Filter these entries so that only lines with the word "each" remain.

=== Section Start ===

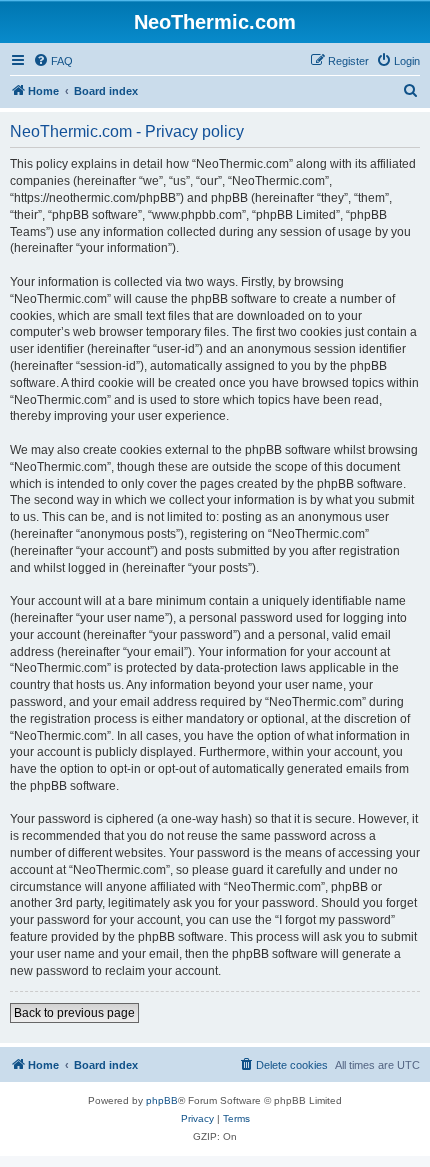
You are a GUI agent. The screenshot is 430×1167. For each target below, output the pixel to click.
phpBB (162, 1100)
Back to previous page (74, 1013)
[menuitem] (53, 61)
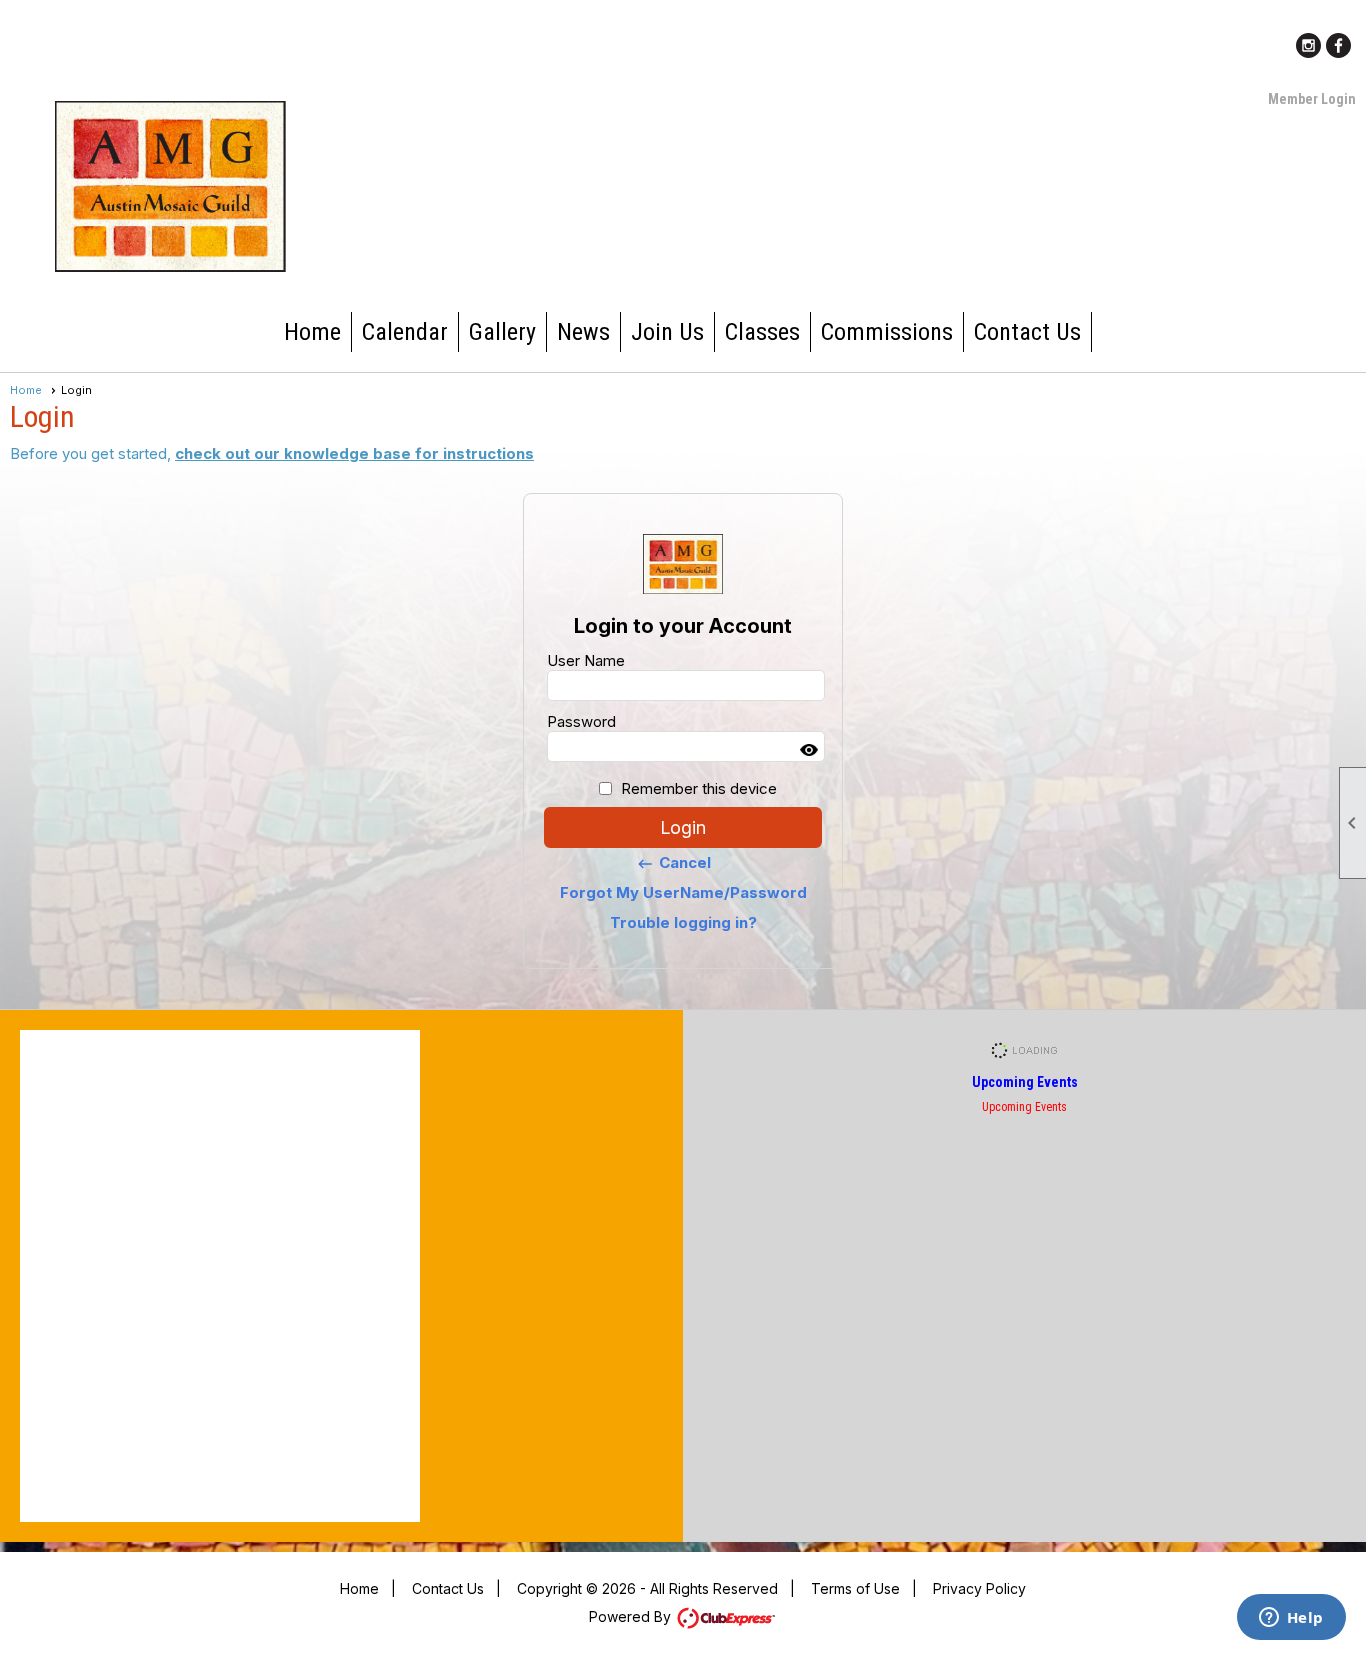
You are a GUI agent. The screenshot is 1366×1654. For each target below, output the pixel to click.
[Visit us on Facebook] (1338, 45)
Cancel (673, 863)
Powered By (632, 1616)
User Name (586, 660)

=== Section End ===

■ SOLUTION FOR THIS TASK
You are a GUI agent. The screenshot is 430×1167. For each target below, output the pixel to click.
You are a GUI agent. The screenshot is 1366×1654. For each target below, output the pixel to click.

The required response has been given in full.